As part of an emerging discipline of "computational epidemiology", public health researchers and practitioners have turned to user-generated text data, such as social media messages, as viable sources of timely information. These emerging data streams can augment traditional health surveillance tools by providing trends faster and at wider/finer geographic granularity, and can give insights into areas that are traditionally difficult to measure at population-scale, including public perceptions, sentiment, and behavioral response.

In this talk, I'll show how data mined from user-generated web content can inform three interesting applications in public health and behavioral medicine: (1) tracking the prevalence of influenza in the US and around the world (through Twitter); (2) monitoring rates of air pollution throughout China (through Sina Weibo); (3) understanding how people use the web to make important medical decisions (through search query logs). The common theme is that all three tasks can be improved by using NLP to filter for "experiential" data: messages indicating that the author is personally experiencing the relevant event (e.g. a flu infection) and not discussing a more general awareness or concern. I'll also discuss how I'd like to see (text-driven) computational epidemiology grow as a field, and where NLP can make the largest contributions.

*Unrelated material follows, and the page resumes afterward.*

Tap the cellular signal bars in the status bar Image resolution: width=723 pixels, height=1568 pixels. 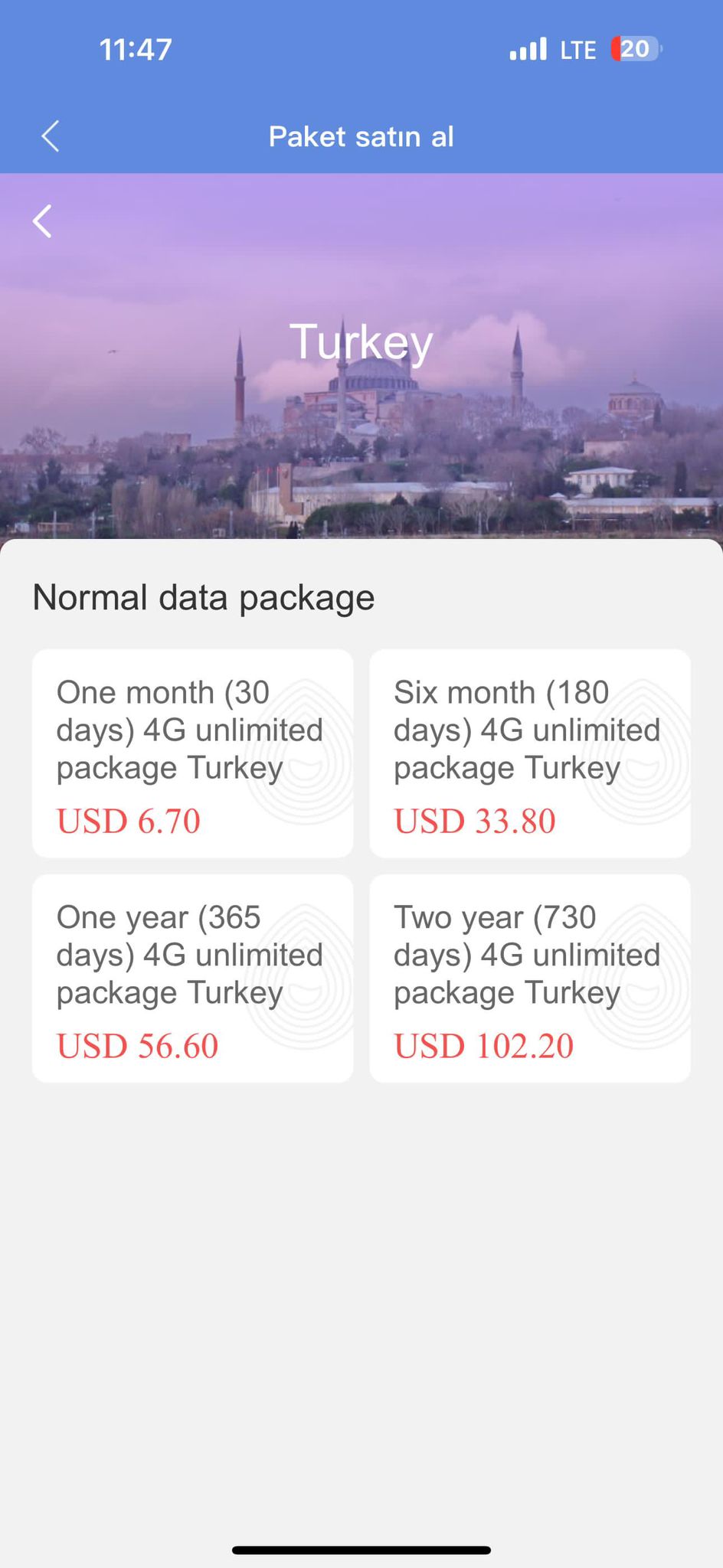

This talk covers joint work with Mark Dredze (JHU), David Broniatowski (GWU), Shiliang Wang (JHU), Michael Smith (JHU), Alex Lamb (JHU->Amazon), Ryen White (MSR) and Eric Horvitz (MSR).

Bio

 

Michael Paul is a PhD candidate in Computer Science at Johns Hopkins University. He earned an M.S.E. in CS from Johns Hopkins University in 2012 and a B.S. in CS from the University of Illinois at Urbana-Champaign in 2009. He has received PhD fellowships from Microsoft Research, the National Science Foundation, and the Johns Hopkins University Whiting School of Engineering. His research focuses on exploratory machine learning and natural language processing for the web and social media, with applications to computational epidemiology and public health informatics.